══ Information provided

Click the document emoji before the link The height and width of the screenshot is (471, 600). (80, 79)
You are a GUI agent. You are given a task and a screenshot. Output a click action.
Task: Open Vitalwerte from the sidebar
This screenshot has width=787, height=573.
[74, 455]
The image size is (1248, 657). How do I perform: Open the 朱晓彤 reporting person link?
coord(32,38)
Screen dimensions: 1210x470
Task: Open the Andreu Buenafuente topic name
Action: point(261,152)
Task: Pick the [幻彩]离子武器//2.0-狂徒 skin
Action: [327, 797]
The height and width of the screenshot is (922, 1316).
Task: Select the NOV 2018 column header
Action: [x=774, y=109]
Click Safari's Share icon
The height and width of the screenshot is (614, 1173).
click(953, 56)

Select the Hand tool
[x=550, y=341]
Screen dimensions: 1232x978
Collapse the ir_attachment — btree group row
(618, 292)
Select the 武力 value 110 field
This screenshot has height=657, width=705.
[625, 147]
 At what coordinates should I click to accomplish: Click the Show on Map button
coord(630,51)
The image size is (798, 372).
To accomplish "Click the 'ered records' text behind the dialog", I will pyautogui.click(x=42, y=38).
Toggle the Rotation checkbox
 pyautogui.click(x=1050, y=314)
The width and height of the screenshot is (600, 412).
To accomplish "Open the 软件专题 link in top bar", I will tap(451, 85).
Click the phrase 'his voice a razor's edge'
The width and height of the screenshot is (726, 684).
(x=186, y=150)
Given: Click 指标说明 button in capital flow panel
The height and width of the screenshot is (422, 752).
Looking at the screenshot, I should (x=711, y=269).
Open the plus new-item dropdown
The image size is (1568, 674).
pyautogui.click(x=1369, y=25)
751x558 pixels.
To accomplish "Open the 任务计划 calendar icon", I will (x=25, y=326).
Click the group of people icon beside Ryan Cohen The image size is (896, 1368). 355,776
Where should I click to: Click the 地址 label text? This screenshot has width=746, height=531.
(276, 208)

════

* [What the task asks] Lines of the material may hold the string "will". Copy each one that does.

* [Answer section]
To accomplish "Click the 'ered records' text behind the dialog", I will pyautogui.click(x=42, y=38).
To accomplish "Open the 软件专题 link in top bar", I will tap(451, 85).
To accomplish "Open the 任务计划 calendar icon", I will (x=25, y=326).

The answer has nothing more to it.